# [KDE] (presque) pas de son [Résolu]

## Naoli

Bonjour,

j'ai un truc bizarre : le gestionnaire de sons de KDE semble ne pas fonctionner (pas de sons au log, dans kopete ou dans firefox par exemple). Mais ma carte est bien configurée (avec alsaconf) puisque j'ai bien du son avec amarok par exemple.  :Rolling Eyes:  Etrange tout ça...  :Smile: 

Une idée ?

Voici mon kernel, de quels autres fichiers auriez-vous besoin ?  :Question: 

----------

## ghoti

 *Naoli wrote:*   

>  (pas de sons au log, dans kopete ou dans firefox par exemple).

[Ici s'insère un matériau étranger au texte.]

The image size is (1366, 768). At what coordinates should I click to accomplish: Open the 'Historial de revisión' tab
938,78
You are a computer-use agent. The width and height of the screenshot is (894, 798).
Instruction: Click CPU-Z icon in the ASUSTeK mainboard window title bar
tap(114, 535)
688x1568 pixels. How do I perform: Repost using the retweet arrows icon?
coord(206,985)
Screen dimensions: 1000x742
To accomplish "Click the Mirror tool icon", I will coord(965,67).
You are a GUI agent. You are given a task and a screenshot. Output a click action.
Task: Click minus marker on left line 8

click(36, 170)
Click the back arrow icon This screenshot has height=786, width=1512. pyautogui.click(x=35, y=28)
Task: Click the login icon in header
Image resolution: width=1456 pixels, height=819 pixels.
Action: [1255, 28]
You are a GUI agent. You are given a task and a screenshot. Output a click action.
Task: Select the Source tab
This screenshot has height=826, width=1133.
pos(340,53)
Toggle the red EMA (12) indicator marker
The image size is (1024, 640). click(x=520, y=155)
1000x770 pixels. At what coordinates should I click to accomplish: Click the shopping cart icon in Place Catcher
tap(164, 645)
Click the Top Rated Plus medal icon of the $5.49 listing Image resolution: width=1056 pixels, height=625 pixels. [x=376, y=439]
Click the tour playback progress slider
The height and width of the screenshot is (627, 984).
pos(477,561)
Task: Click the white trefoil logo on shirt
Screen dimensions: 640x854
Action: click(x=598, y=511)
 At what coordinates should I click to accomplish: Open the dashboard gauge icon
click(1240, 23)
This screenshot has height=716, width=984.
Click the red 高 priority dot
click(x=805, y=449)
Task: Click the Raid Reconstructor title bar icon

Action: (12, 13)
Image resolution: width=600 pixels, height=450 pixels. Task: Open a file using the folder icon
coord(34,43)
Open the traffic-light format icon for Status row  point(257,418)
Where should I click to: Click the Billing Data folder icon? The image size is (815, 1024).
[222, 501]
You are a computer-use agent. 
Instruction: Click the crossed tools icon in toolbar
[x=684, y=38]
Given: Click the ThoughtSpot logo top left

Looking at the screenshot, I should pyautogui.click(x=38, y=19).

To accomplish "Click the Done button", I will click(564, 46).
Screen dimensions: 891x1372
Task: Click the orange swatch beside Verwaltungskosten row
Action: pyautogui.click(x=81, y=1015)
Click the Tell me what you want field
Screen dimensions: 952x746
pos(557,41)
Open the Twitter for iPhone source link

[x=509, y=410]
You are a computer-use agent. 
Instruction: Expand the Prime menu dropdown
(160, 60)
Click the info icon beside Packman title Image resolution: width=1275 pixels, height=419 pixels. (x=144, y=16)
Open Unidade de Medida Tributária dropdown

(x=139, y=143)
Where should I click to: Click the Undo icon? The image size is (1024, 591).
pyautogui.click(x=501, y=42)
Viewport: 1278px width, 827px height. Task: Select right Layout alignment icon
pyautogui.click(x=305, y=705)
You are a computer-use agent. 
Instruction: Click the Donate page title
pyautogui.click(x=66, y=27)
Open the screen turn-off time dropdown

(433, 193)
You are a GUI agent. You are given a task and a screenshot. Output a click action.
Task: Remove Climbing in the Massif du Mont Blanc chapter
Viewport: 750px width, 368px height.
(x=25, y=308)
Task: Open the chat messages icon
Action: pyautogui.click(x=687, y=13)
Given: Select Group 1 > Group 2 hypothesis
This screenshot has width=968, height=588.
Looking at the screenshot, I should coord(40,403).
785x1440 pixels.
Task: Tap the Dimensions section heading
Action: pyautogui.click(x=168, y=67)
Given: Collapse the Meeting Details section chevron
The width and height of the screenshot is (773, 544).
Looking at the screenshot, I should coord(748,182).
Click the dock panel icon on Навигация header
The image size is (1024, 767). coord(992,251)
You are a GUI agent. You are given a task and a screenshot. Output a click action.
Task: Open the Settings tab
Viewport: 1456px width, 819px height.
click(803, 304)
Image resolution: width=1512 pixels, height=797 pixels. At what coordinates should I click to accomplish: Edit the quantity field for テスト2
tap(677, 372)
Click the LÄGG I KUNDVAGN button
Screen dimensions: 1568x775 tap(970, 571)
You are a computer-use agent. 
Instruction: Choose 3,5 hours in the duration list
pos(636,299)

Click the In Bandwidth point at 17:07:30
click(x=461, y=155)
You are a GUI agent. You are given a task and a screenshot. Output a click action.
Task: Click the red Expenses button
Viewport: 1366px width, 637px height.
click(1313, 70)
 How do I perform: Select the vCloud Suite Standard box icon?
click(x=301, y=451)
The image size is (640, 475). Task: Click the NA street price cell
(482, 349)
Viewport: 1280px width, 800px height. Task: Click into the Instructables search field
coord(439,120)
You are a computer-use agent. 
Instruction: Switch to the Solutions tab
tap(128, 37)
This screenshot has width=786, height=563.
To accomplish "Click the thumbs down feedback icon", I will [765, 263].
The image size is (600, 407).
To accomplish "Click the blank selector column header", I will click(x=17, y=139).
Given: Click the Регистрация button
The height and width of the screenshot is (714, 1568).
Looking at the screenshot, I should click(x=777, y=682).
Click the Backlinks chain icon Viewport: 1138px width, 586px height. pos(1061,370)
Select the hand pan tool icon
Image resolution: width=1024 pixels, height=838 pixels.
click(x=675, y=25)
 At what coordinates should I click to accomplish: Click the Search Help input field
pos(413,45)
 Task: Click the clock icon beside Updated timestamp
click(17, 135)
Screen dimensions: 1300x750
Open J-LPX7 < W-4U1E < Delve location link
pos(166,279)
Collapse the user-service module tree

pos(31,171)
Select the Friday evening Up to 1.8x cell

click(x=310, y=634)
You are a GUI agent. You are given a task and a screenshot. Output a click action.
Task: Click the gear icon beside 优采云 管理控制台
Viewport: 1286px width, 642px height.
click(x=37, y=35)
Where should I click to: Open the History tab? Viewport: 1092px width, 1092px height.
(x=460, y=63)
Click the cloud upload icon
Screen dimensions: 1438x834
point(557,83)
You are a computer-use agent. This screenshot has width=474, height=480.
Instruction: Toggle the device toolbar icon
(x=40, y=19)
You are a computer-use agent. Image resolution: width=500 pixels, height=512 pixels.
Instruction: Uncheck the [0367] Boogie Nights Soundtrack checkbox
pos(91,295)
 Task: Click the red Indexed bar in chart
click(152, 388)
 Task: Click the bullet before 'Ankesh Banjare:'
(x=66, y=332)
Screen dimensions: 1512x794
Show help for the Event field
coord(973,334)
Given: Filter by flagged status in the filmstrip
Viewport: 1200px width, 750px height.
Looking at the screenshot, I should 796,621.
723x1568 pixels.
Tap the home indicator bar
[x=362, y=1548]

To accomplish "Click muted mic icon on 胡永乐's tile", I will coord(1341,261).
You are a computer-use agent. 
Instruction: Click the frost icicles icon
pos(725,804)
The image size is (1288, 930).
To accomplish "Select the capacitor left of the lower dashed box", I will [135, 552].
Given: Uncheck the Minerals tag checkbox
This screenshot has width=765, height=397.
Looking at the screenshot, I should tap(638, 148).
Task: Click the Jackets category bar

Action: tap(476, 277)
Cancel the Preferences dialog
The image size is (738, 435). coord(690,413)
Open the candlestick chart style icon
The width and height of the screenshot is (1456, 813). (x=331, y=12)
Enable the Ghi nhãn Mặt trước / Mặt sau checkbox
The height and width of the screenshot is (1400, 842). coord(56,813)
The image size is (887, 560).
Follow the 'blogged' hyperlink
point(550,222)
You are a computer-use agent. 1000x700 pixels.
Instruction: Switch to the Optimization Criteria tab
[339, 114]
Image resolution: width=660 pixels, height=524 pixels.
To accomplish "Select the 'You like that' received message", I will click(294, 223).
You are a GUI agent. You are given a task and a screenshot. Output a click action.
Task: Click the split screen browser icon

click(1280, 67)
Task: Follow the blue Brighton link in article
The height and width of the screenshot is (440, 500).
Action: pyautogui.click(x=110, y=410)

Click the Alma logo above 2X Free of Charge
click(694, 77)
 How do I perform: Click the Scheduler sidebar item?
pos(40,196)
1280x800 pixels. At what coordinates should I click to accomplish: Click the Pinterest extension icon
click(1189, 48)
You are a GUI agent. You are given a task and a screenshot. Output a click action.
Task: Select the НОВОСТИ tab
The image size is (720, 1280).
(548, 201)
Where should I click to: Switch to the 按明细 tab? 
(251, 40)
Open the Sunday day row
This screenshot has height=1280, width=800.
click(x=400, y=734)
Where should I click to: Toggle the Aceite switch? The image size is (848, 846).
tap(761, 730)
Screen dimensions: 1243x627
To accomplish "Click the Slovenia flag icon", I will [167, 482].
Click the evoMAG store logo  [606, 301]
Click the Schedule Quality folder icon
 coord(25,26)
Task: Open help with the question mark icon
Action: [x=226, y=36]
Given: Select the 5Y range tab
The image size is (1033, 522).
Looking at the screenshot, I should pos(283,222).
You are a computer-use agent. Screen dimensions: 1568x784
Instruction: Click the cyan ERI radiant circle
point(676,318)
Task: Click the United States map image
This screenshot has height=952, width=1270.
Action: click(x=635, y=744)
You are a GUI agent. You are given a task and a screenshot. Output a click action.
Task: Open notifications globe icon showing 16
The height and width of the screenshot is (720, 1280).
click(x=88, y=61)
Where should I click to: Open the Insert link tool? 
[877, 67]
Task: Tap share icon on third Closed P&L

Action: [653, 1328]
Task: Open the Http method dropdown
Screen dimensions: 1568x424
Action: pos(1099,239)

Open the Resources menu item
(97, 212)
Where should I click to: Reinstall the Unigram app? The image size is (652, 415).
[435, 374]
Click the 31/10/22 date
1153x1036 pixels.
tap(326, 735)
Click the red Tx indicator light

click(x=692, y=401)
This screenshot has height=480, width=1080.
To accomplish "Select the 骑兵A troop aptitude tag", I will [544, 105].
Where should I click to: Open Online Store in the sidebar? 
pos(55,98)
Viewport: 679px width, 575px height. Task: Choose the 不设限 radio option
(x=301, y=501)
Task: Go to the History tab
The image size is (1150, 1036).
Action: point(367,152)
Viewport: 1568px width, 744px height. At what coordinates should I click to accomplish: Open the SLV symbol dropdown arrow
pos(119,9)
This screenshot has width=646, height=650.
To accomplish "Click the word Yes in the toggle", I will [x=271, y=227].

Mais ma carte est bien configurée (avec alsaconf) puisque j'ai bien du son avec amarok par exemple.  Etrange tout ça... 

 

Il faut distinguer les sons d'événements du son rendu par les logiciels de type amarok.

Dans le premier cas, c'est géré directement par le "système de sons kde" et dans le second, par le système de son tout court (probablement alsa, en l'occurence  :Wink:  )

Pour les "tûûût-plop-wizzz-boïng", kde utilise son propre lecteur interne mais il est également possible d'imposer un lecteur personnel, par exemple "/usr/bin/play" (du package media-sound/sox)

A noter aussi que je n'ai jamais réussi à faire fonctionner complètement aRts de manière satisfaisante, notamment au niveau des sons "gadgets". Je l'ai donc complètement viré.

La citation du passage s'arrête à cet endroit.